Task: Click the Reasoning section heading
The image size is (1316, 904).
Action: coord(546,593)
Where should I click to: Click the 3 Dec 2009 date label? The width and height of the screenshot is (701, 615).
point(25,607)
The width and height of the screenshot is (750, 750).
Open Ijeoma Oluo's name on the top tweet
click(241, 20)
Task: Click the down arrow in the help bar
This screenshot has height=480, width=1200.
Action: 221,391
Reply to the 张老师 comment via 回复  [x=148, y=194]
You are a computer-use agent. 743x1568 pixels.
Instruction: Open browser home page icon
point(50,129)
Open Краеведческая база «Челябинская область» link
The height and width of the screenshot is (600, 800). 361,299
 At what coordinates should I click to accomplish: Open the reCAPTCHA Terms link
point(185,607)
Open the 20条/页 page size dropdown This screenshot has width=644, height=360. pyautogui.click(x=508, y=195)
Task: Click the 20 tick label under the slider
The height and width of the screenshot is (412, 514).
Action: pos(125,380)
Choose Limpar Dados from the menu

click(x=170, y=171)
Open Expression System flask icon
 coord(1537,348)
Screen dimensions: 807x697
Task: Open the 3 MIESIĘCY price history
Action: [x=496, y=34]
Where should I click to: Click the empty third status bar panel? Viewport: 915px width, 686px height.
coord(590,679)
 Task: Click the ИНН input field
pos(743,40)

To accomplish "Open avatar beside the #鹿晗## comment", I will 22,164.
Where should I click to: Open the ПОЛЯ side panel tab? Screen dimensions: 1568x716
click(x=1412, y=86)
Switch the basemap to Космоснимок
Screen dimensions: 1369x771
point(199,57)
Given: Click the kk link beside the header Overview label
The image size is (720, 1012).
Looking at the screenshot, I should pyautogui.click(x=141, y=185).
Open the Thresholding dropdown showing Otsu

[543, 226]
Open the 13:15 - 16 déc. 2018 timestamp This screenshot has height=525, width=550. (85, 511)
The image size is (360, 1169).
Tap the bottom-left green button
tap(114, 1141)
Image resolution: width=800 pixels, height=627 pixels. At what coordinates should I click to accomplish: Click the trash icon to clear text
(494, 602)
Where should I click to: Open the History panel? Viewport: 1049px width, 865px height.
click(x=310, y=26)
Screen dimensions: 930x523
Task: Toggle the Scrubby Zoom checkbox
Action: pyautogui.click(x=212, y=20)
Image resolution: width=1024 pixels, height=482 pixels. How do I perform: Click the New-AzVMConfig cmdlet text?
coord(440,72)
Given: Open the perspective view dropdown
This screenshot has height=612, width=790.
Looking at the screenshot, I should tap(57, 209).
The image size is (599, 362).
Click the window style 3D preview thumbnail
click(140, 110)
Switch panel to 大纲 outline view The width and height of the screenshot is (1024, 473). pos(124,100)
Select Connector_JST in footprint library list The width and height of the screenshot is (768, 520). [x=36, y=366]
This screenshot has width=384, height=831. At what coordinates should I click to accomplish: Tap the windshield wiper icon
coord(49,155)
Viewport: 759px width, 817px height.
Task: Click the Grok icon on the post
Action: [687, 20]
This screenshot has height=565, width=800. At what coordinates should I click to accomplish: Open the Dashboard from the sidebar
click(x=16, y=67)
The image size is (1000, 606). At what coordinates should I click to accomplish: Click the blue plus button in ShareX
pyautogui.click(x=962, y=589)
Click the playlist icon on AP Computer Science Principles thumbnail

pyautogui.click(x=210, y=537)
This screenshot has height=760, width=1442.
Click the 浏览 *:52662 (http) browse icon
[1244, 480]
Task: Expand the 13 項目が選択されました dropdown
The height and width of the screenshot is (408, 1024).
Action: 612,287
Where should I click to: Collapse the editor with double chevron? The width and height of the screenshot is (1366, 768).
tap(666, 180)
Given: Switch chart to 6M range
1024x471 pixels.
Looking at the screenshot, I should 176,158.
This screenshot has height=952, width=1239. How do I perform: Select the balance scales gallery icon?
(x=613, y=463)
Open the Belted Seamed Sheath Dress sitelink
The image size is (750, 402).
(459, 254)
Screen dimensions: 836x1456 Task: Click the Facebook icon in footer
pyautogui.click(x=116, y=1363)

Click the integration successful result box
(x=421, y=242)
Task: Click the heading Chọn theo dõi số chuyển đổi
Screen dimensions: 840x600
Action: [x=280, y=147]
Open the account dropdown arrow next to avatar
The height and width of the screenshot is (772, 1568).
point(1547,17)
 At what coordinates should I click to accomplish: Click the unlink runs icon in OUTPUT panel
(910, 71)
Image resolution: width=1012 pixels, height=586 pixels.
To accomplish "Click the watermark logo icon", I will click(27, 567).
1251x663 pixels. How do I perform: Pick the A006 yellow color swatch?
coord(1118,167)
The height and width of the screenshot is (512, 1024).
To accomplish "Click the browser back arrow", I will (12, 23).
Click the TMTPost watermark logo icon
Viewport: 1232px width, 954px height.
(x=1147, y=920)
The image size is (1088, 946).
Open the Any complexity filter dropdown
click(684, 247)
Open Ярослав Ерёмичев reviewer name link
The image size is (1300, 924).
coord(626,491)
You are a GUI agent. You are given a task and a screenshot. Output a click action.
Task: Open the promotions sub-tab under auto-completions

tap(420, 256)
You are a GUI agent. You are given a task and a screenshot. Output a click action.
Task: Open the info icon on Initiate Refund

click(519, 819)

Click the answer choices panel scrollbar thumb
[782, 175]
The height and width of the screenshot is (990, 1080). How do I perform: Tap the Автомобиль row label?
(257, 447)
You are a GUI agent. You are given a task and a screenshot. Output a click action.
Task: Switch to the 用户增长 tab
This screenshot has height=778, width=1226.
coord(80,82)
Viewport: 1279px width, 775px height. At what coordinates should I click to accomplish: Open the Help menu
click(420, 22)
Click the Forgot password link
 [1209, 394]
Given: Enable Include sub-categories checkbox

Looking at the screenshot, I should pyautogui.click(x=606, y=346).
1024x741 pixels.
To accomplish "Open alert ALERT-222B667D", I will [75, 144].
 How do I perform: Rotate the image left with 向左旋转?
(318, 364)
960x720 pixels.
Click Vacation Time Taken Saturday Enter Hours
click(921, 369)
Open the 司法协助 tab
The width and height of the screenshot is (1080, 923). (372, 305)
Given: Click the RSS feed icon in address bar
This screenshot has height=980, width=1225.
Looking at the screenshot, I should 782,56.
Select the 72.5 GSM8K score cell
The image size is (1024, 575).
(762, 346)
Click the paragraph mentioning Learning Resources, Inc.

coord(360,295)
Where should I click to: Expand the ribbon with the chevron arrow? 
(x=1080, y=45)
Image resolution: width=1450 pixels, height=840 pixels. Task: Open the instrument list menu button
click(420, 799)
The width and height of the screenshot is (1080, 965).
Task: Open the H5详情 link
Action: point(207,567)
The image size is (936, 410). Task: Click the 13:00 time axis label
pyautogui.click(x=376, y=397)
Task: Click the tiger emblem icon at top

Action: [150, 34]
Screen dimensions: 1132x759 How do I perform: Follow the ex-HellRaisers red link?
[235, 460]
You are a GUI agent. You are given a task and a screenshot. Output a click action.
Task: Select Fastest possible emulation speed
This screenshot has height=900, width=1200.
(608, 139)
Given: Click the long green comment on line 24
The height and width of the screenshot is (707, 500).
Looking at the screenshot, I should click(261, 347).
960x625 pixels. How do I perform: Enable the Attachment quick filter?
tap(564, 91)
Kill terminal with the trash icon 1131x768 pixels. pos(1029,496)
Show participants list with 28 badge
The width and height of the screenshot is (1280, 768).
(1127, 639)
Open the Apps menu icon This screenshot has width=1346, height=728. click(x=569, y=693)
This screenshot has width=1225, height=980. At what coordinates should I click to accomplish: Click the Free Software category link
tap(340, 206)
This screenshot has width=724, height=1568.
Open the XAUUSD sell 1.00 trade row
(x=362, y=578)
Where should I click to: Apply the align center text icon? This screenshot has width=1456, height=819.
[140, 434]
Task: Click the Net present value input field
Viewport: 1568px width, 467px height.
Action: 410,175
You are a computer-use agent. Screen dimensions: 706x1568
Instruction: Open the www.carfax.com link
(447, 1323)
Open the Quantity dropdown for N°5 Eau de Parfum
###
• **Task requirements**: With the line holding "Open Ijeoma Oluo's name on the top tweet" as the first and the line holding "Task: Click the 20" as the last, set down that range of the entries above exactly, and nothing else.

• **Solution**:
Open Ijeoma Oluo's name on the top tweet
click(241, 20)
Task: Click the down arrow in the help bar
This screenshot has height=480, width=1200.
Action: 221,391
Reply to the 张老师 comment via 回复  [x=148, y=194]
You are a computer-use agent. 743x1568 pixels.
Instruction: Open browser home page icon
point(50,129)
Open Краеведческая база «Челябинская область» link
The height and width of the screenshot is (600, 800). 361,299
 At what coordinates should I click to accomplish: Open the reCAPTCHA Terms link
point(185,607)
Open the 20条/页 page size dropdown This screenshot has width=644, height=360. pyautogui.click(x=508, y=195)
Task: Click the 20 tick label under the slider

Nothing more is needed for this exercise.